◆ **Work to be completed**:
Please give the records below again, replacing "Identify" with "Locate" and leaving everything else unchanged.

◆ **Input**:
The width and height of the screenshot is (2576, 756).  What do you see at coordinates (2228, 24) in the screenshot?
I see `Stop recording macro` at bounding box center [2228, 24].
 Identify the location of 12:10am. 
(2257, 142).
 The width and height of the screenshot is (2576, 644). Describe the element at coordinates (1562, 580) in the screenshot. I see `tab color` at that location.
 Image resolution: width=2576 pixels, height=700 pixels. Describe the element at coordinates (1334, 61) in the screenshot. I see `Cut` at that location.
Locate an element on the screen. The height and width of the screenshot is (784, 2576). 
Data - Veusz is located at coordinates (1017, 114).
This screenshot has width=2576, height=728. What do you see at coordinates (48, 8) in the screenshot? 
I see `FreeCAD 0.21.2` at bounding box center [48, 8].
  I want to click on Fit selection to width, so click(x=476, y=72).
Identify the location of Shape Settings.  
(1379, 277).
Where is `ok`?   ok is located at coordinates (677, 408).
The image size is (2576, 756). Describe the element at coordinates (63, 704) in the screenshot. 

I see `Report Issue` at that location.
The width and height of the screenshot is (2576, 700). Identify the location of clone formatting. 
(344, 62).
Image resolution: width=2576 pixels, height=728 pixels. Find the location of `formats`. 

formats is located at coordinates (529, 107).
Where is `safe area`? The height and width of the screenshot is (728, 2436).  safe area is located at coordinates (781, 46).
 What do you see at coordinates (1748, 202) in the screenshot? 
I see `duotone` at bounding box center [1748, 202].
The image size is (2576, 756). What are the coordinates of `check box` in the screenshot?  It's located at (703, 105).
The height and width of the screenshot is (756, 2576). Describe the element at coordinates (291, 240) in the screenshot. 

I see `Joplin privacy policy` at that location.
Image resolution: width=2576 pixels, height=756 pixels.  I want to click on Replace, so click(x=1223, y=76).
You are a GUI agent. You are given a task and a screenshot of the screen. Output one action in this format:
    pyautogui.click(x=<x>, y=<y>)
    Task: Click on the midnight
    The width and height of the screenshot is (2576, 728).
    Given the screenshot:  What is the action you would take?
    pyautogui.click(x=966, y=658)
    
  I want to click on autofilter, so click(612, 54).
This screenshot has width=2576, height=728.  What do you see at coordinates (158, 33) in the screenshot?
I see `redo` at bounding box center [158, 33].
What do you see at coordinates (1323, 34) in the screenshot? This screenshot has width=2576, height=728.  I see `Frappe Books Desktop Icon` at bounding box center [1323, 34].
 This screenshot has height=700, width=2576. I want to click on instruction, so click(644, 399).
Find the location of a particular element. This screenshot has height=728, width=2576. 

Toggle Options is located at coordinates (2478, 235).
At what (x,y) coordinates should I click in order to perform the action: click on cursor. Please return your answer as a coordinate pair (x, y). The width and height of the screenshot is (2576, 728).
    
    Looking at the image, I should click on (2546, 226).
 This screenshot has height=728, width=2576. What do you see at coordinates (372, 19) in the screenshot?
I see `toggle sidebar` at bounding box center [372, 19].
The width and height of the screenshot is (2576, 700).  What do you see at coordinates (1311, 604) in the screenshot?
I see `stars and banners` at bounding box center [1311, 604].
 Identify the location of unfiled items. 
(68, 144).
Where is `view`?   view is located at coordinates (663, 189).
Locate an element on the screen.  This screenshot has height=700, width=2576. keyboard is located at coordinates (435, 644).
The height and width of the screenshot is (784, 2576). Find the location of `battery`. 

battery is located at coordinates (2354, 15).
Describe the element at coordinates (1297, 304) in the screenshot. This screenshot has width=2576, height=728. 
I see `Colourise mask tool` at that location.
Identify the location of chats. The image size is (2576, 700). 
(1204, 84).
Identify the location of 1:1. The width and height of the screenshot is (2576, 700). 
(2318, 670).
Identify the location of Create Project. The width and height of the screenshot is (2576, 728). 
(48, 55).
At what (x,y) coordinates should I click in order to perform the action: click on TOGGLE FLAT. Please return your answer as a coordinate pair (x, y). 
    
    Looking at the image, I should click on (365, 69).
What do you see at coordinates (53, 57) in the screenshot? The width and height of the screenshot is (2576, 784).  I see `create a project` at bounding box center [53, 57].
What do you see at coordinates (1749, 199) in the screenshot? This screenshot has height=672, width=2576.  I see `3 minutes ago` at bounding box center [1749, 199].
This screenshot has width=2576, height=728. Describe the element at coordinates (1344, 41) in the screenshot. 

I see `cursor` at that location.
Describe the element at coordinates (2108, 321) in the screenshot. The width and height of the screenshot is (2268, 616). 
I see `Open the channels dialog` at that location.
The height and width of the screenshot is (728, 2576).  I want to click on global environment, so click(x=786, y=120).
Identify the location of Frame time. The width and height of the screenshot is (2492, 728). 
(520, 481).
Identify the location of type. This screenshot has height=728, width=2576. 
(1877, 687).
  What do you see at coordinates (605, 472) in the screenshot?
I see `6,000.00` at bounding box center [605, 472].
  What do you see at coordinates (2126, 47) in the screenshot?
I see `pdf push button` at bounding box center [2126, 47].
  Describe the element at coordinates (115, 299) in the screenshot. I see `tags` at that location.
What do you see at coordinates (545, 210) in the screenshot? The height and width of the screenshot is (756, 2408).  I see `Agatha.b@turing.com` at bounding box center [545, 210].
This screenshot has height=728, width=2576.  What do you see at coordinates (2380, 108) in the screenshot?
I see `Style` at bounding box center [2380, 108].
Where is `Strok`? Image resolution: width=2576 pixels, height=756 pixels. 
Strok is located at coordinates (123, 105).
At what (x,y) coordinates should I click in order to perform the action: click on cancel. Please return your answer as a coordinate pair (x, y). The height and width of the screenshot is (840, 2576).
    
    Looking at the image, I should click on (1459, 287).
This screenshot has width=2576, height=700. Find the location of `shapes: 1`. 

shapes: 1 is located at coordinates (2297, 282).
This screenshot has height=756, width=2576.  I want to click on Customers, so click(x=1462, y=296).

◆ **Solution to the problem**:
The width and height of the screenshot is (2576, 756).  What do you see at coordinates (2228, 24) in the screenshot?
I see `Stop recording macro` at bounding box center [2228, 24].
 Locate the location of 12:10am. 
(2257, 142).
 The width and height of the screenshot is (2576, 644). Describe the element at coordinates (1562, 580) in the screenshot. I see `tab color` at that location.
 Image resolution: width=2576 pixels, height=700 pixels. Describe the element at coordinates (1334, 61) in the screenshot. I see `Cut` at that location.
Locate an element on the screen. The height and width of the screenshot is (784, 2576). 
Data - Veusz is located at coordinates (1017, 114).
This screenshot has width=2576, height=728. What do you see at coordinates (48, 8) in the screenshot? 
I see `FreeCAD 0.21.2` at bounding box center [48, 8].
  I want to click on Fit selection to width, so click(x=476, y=72).
Locate the location of Shape Settings.  
(1379, 277).
Where is `ok`?   ok is located at coordinates (677, 408).
The image size is (2576, 756). Describe the element at coordinates (63, 704) in the screenshot. 

I see `Report Issue` at that location.
The width and height of the screenshot is (2576, 700). Locate the location of clone formatting. 
(344, 62).
Image resolution: width=2576 pixels, height=728 pixels. Find the location of `formats`. 

formats is located at coordinates (529, 107).
Where is `safe area`? The height and width of the screenshot is (728, 2436).  safe area is located at coordinates (781, 46).
 What do you see at coordinates (1748, 202) in the screenshot? 
I see `duotone` at bounding box center [1748, 202].
The image size is (2576, 756). What are the coordinates of `check box` in the screenshot?  It's located at (703, 105).
The height and width of the screenshot is (756, 2576). Describe the element at coordinates (291, 240) in the screenshot. 

I see `Joplin privacy policy` at that location.
Image resolution: width=2576 pixels, height=756 pixels.  I want to click on Replace, so click(x=1223, y=76).
You are a GUI agent. You are given a task and a screenshot of the screen. Output one action in this format:
    pyautogui.click(x=<x>, y=<y>)
    Task: Click on the midnight
    The width and height of the screenshot is (2576, 728).
    Given the screenshot:  What is the action you would take?
    pyautogui.click(x=966, y=658)
    
  I want to click on autofilter, so click(612, 54).
This screenshot has width=2576, height=728.  What do you see at coordinates (158, 33) in the screenshot?
I see `redo` at bounding box center [158, 33].
What do you see at coordinates (1323, 34) in the screenshot? This screenshot has width=2576, height=728.  I see `Frappe Books Desktop Icon` at bounding box center [1323, 34].
 This screenshot has height=700, width=2576. I want to click on instruction, so click(644, 399).
Find the location of a particular element. This screenshot has height=728, width=2576. 

Toggle Options is located at coordinates (2478, 235).
At what (x,y) coordinates should I click in order to perform the action: click on cursor. Please return your answer as a coordinate pair (x, y). The width and height of the screenshot is (2576, 728).
    
    Looking at the image, I should click on (2546, 226).
 This screenshot has height=728, width=2576. What do you see at coordinates (372, 19) in the screenshot?
I see `toggle sidebar` at bounding box center [372, 19].
The width and height of the screenshot is (2576, 700).  What do you see at coordinates (1311, 604) in the screenshot?
I see `stars and banners` at bounding box center [1311, 604].
 Locate the location of unfiled items. 
(68, 144).
Where is `view`?   view is located at coordinates (663, 189).
Locate an element on the screen.  This screenshot has height=700, width=2576. keyboard is located at coordinates (435, 644).
The height and width of the screenshot is (784, 2576). Find the location of `battery`. 

battery is located at coordinates (2354, 15).
Describe the element at coordinates (1297, 304) in the screenshot. This screenshot has width=2576, height=728. 
I see `Colourise mask tool` at that location.
Locate the location of chats. The image size is (2576, 700). 
(1204, 84).
Locate the location of 1:1. The width and height of the screenshot is (2576, 700). 
(2318, 670).
Locate the location of Create Project. The width and height of the screenshot is (2576, 728). 
(48, 55).
At what (x,y) coordinates should I click in order to perform the action: click on TOGGLE FLAT. Please return your answer as a coordinate pair (x, y). 
    
    Looking at the image, I should click on (365, 69).
What do you see at coordinates (53, 57) in the screenshot? The width and height of the screenshot is (2576, 784).  I see `create a project` at bounding box center [53, 57].
What do you see at coordinates (1749, 199) in the screenshot? This screenshot has height=672, width=2576.  I see `3 minutes ago` at bounding box center [1749, 199].
This screenshot has width=2576, height=728. Describe the element at coordinates (1344, 41) in the screenshot. 

I see `cursor` at that location.
Describe the element at coordinates (2108, 321) in the screenshot. The width and height of the screenshot is (2268, 616). 
I see `Open the channels dialog` at that location.
The height and width of the screenshot is (728, 2576).  I want to click on global environment, so click(x=786, y=120).
Locate the location of Frame time. The width and height of the screenshot is (2492, 728). 
(520, 481).
Locate the location of type. This screenshot has height=728, width=2576. 
(1877, 687).
  What do you see at coordinates (605, 472) in the screenshot?
I see `6,000.00` at bounding box center [605, 472].
  What do you see at coordinates (2126, 47) in the screenshot?
I see `pdf push button` at bounding box center [2126, 47].
  Describe the element at coordinates (115, 299) in the screenshot. I see `tags` at that location.
What do you see at coordinates (545, 210) in the screenshot? The height and width of the screenshot is (756, 2408).  I see `Agatha.b@turing.com` at bounding box center [545, 210].
This screenshot has height=728, width=2576.  What do you see at coordinates (2380, 108) in the screenshot?
I see `Style` at bounding box center [2380, 108].
Where is `Strok`? Image resolution: width=2576 pixels, height=756 pixels. 
Strok is located at coordinates (123, 105).
At what (x,y) coordinates should I click in order to perform the action: click on cancel. Please return your answer as a coordinate pair (x, y). The height and width of the screenshot is (840, 2576).
    
    Looking at the image, I should click on (1459, 287).
This screenshot has width=2576, height=700. Find the location of `shapes: 1`. 

shapes: 1 is located at coordinates (2297, 282).
This screenshot has height=756, width=2576.  I want to click on Customers, so click(x=1462, y=296).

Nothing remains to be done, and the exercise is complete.